» **Text excerpt**:
Methods: In separate studies, mice, rats, and monkeys, received either a single bolus of ASO at different dosages or (rats and monkeys) received repeated doses directly into the subarachnoid space. Following dosing, select CNS tissues, plasma and cerebrospinal fluid samples were collected and analyzed for ASO concentrations by capillary gel electrophoresis (CGE). CNS distribution of ASO was determined by immunohistochemistry. HTT mRNA knockdown in different brain regions was measured by quantitative PCR.
Results: Dose dependent HTT mRNA knockdown in the various regions of the CNS was consistent with measured ASO concentrations in all tested species. Higher ASO concentrations, , were observed in the spinal cord after IT dosing compared to brain tissue. These higher concentrations were associated with greater HTT mRNA knockdown. The select CNS tissues displayed good PK/PD correlations. In different species, greater than 50% HTT mRNA knockdown in the distal regions of the CNS were achieved following single bolus IT administration. ASO cellular uptake was observed at CNS sites distant from the site of administration, and no cell type specific uptake was observed.
Conclusions: Similar PK/PD profiles were seen between species following IT administration. IT bolus administration can be an efficient method to deliver ASO for therapeutic intervention of CNS disease.

» **Information provided**:
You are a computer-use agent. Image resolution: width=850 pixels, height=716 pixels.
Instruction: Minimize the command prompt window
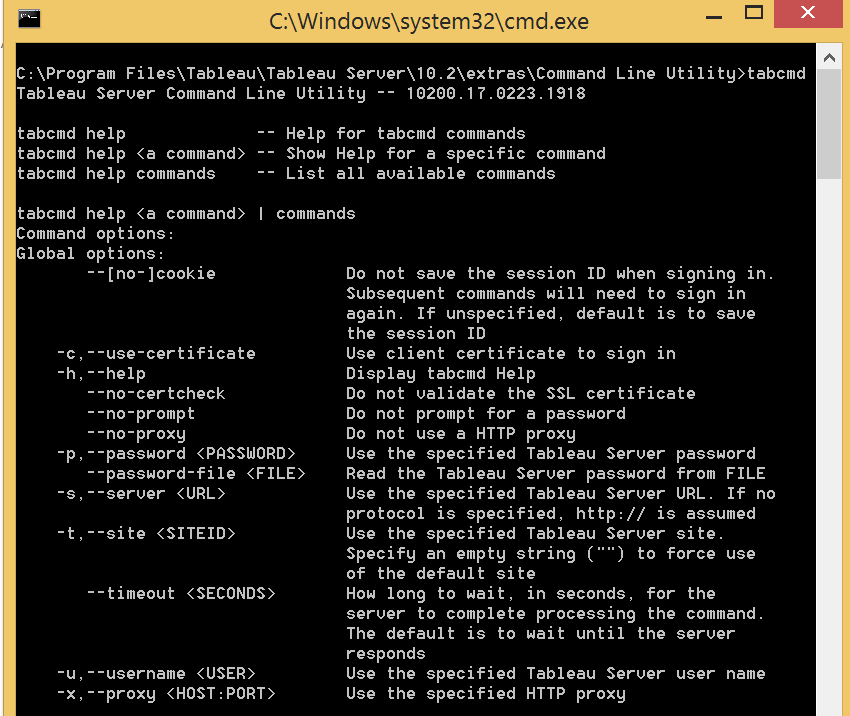tap(713, 14)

» **Activity**: From the ASO study summary, list every laboratory technique used to analyze the samples and tissues.

» **Answer space**:
- Capillary gel electrophoresis (CGE)
- Immunohistochemistry
- Quantitative PCR